La creatura, destinata a diventare il peluche di lusso di qualche ricchissimo poppante, si manifesta per la prima volta di notte. Sventola le orecchie e solleva la proboscide disegnando nell’aria una S. E brilla come una lucciola rosa. Fin qui, un incipit fantascientifico. Se non fosse che l’osservatore cui tocca la visione non solo è un senzatetto chiamato Schoch (e l’assonanza del nome è già di per sé abbastanza eloquente), ma sperimenta il tutto in una notte di luna piena, in cui infuria il Föhn e la sbronza che si è preso ha tutta l’aria di essere di quelle girevoli, ovvero quelle che, appena si chiude nel suo sacco a pelo, tolgono stabilità alla tana tutta. Premesse, queste, da thriller donchisciottesco.
«Vedere gli elefanti rosa», come da noi «Vedere gli asini che volano», significa in lingua inglese avere le allucinazioni. Schoch beve da così tanto tempo che poco gli importa all’inizio se quel che vede è vero o falso. In questo, quel barbone ci ricorda come reagiamo di fronte ai progressi dell’ingegneria genetica e delle biotecnologie. Il tema sarà anche serio, ma sinceramente abbiamo altro a cui pensare.
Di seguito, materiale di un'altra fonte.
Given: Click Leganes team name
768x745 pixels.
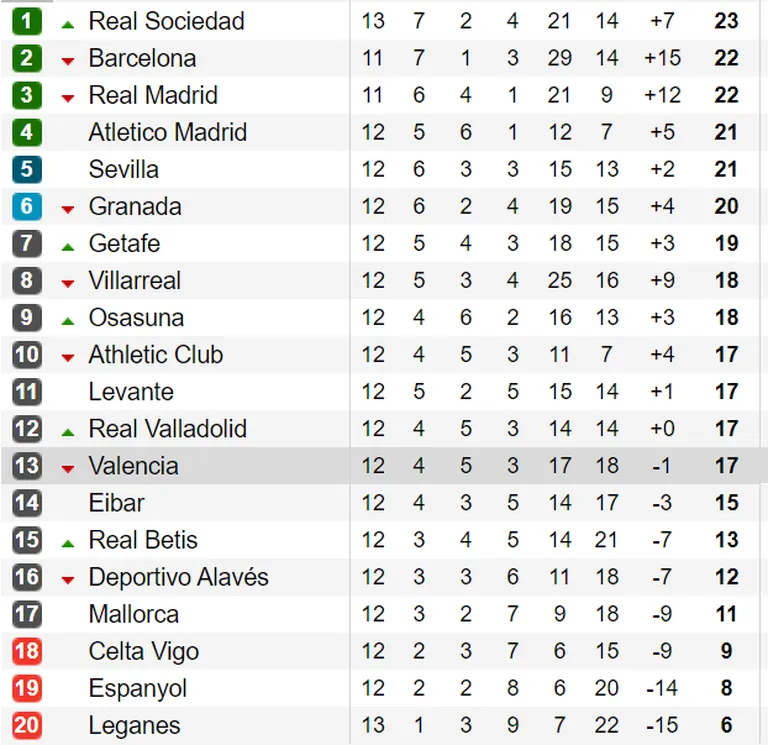Looking at the screenshot, I should pos(134,725).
Abbiamo visto un elefante rosa brillare nel buio? Potrebbe essere un prodigio, un segno, un essere trascendente: preferiamo credere a tutto meno che a un esperimento. Lo smarrimento di Schoch è esilarante, nulla a che vedere con la noia mortale che suscitano gli allarmismi quotidiani dell’opinionista di turno. Eppure è convincente al punto che quando arriviamo al cuore del libro in realtà ci aspettavamo anche di peggio: «Le banche dati genetiche crescevano di giorno in giorno. Questo permetteva a coloro che vi avevano accesso di predisporre mappe genetiche sulla base delle quali era possibile stabilire le origini di una persona», spiega Suter più o meno a metà del racconto.
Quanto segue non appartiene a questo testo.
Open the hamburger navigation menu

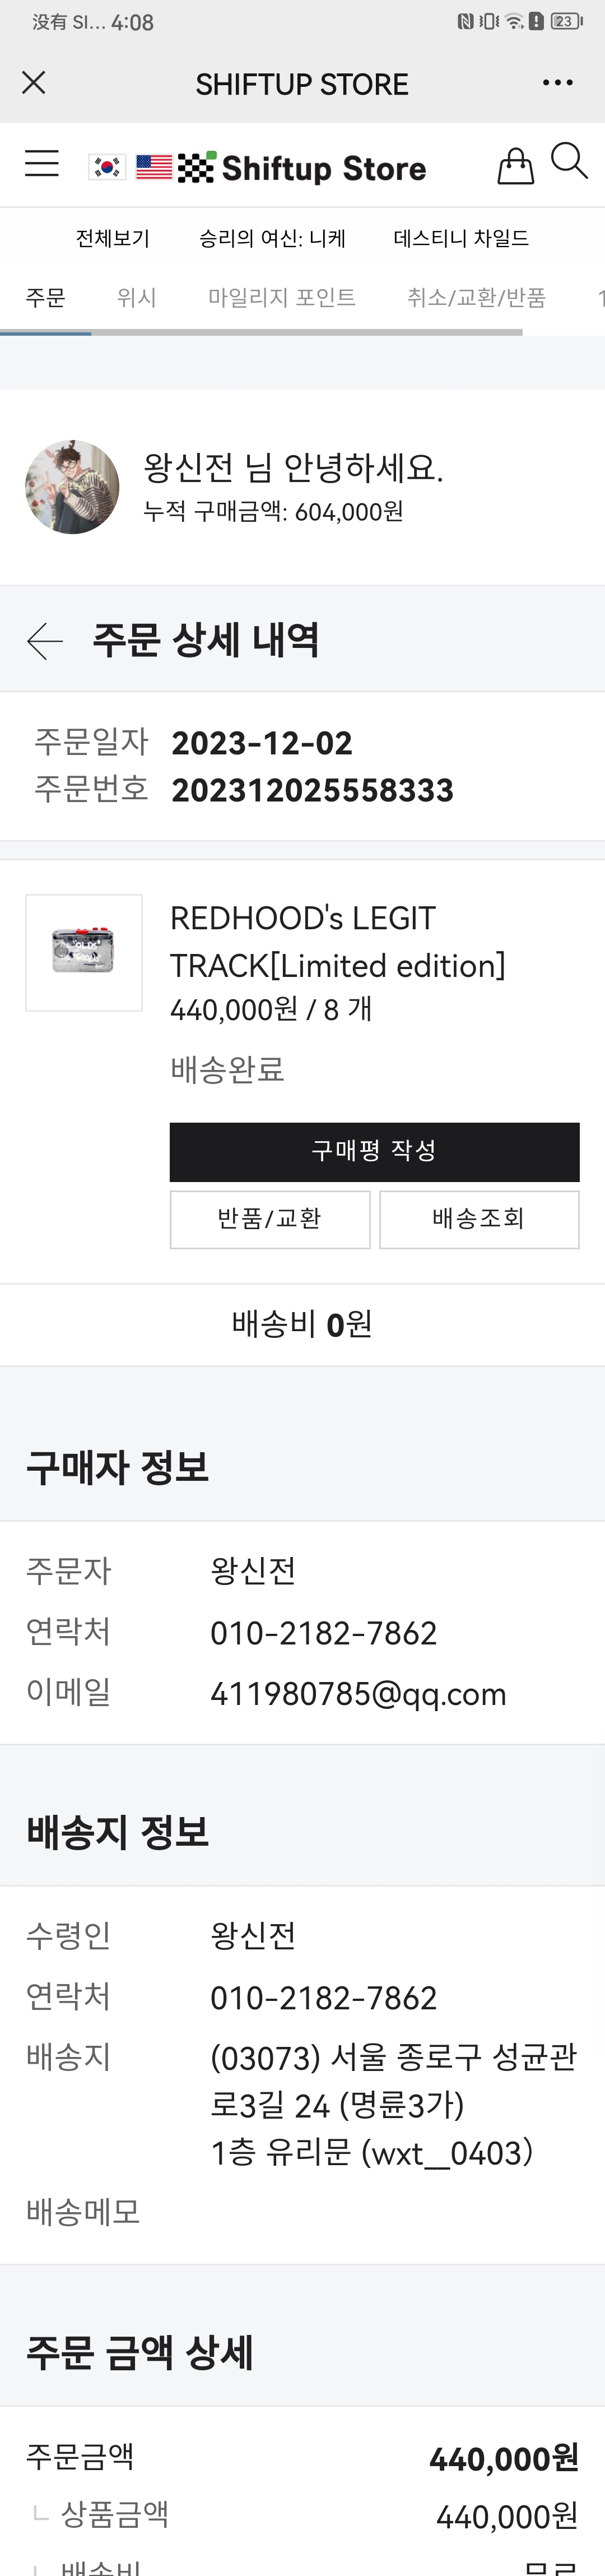click(x=42, y=163)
Nel romanzo si dà per possibile la capacità di attaccare gli abitanti di un Paese con armi chimiche innocue per certe etnie e letali per altre. Di manipolare il patrimonio genetico di piante, animali e uomini. Ma anche di disattivare le funzioni genetiche che scatenano l’Alzheimer. O il cancro. O il processo di invecchiamento. O altri immaginabili flagelli dell’umanità. A tutto questo serio background si pensa mentre si legge Creature luminose. Eppure si ride, grazie a un senzatetto ubriacone messo al centro della lussuosa e bancaria Zurigo. Perché la misura dell’abilità letteraria di Suter è data dal paio di occhiali rosa fluorescente che ci fa indossare, occhiali con cui, una volta tanto, possiamo guardare anche il progresso scientifico. E capirlo meglio che con una Ted Talk o un tutorial di Youtube.